BEGIN INPUT FOR THIS TASK

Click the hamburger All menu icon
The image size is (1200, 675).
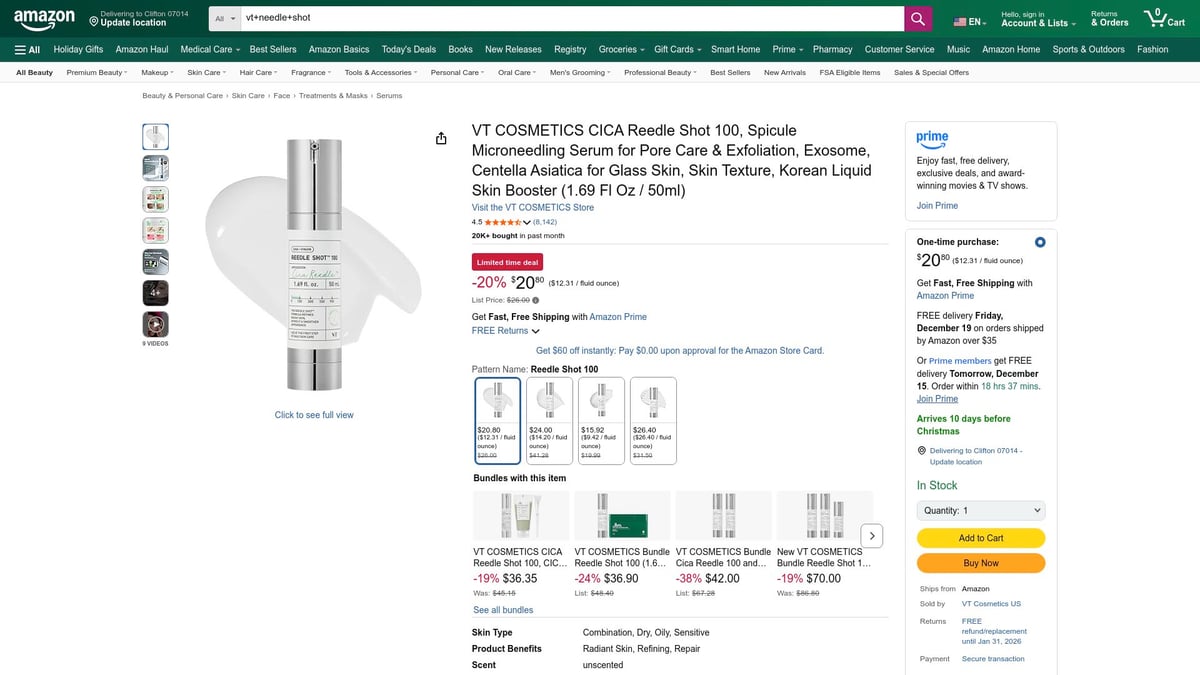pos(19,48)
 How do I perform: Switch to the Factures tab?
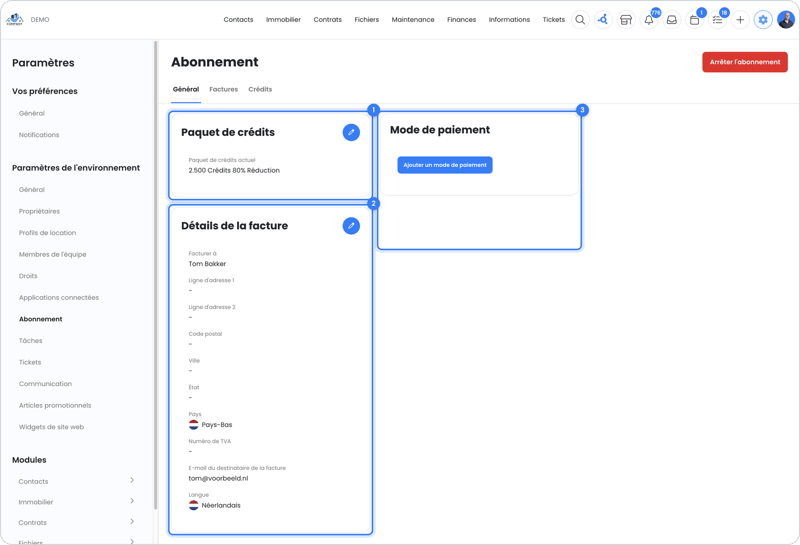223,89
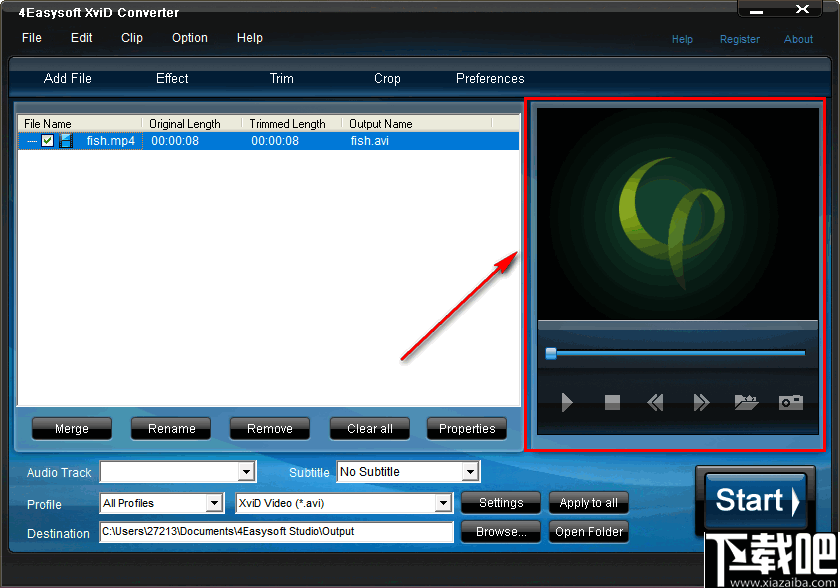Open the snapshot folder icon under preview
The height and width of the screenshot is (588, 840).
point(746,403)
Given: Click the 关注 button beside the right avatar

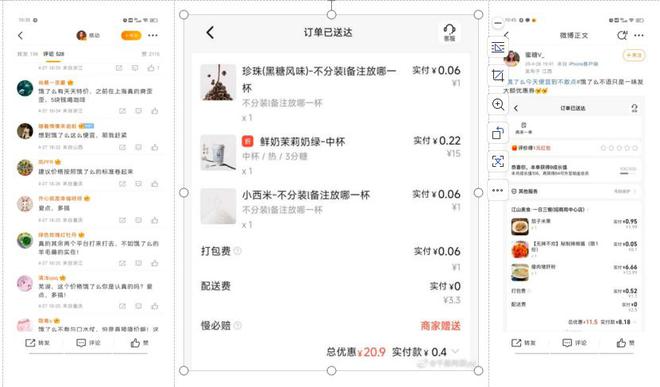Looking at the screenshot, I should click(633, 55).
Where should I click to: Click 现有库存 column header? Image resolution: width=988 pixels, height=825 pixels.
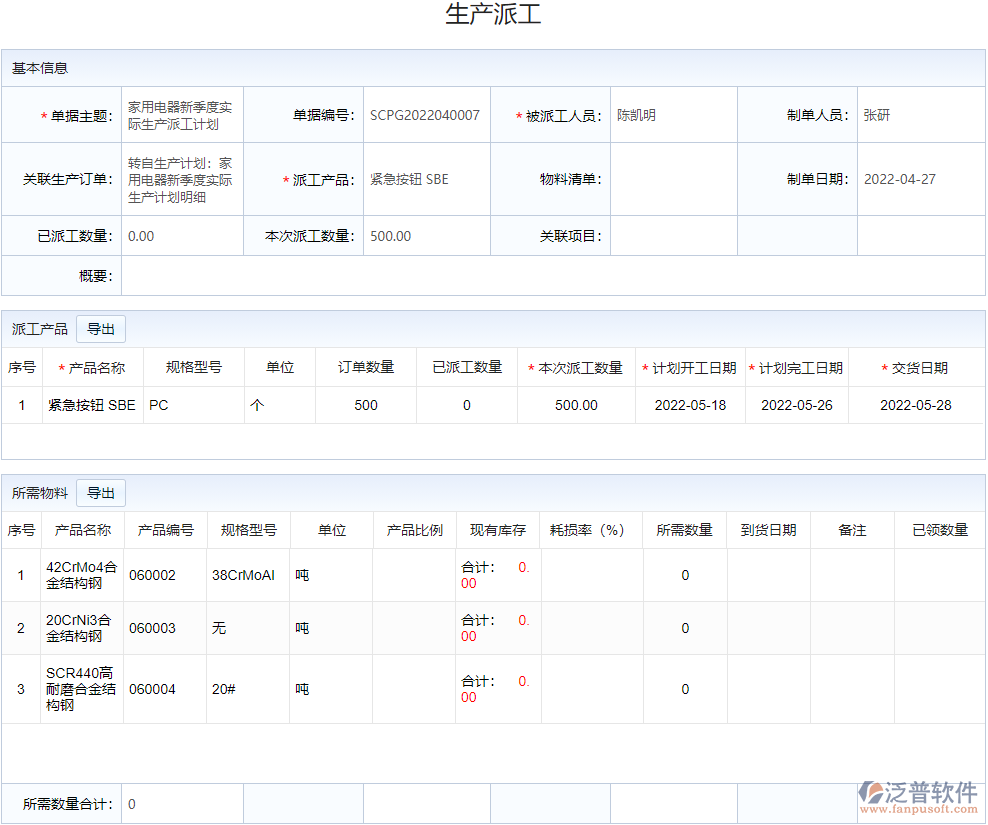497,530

END INPUT FOR THIS TASK

## GIVEN TASK
Find every line above that contains the string "height" and copy each one.

## CORRECT RESULT
The height and width of the screenshot is (588, 840).
Where should I click to: Click 现有库存 column header? Image resolution: width=988 pixels, height=825 pixels.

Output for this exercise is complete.